* _Exercise description_:
Match the word "pixels". Return each line of the data below where it appears.

* _Records provided_:
···
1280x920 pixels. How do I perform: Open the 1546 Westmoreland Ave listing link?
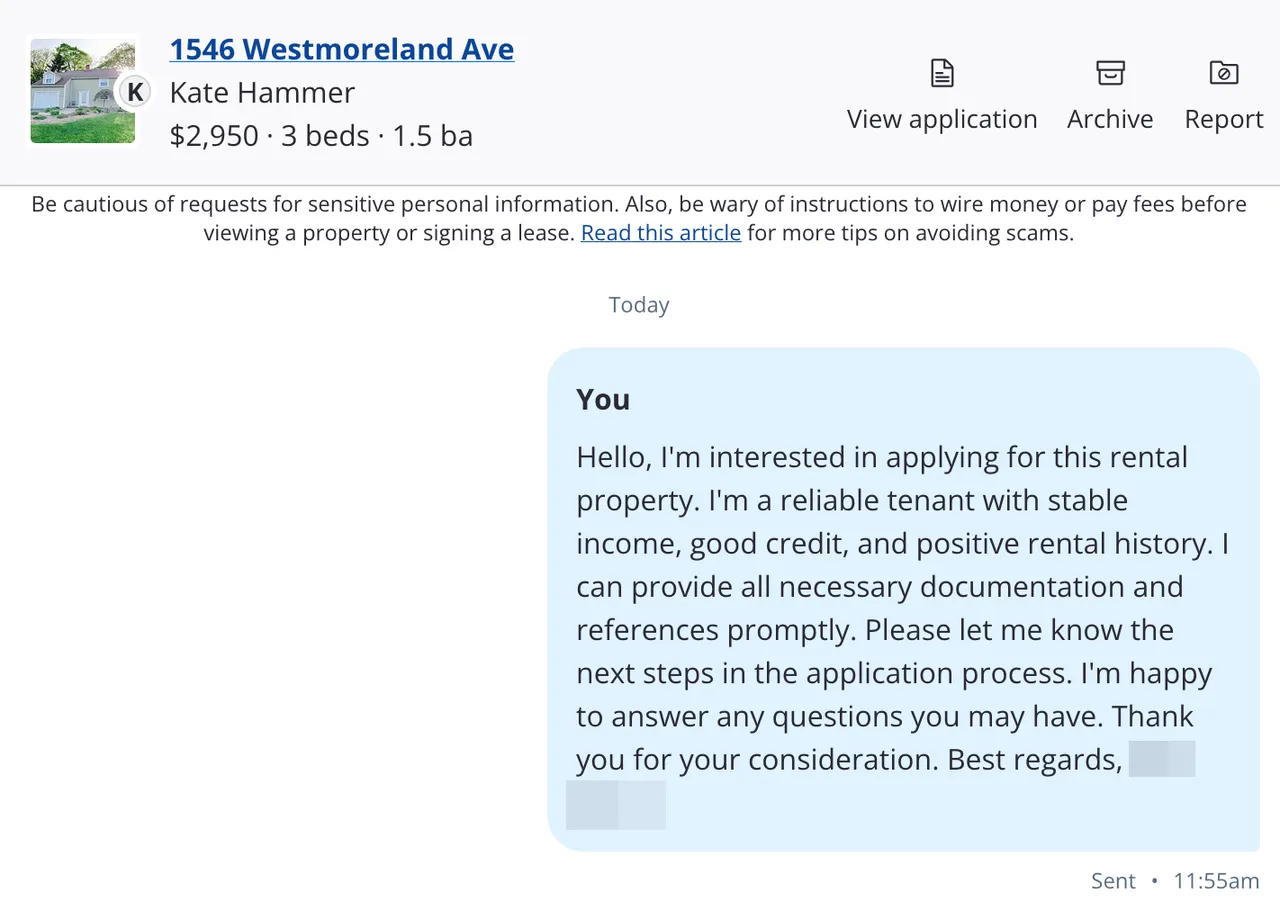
···
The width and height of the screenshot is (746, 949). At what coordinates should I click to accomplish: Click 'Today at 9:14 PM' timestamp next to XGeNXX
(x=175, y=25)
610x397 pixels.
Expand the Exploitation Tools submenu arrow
···
* _Result_:
1280x920 pixels. How do I perform: Open the 1546 Westmoreland Ave listing link?
610x397 pixels.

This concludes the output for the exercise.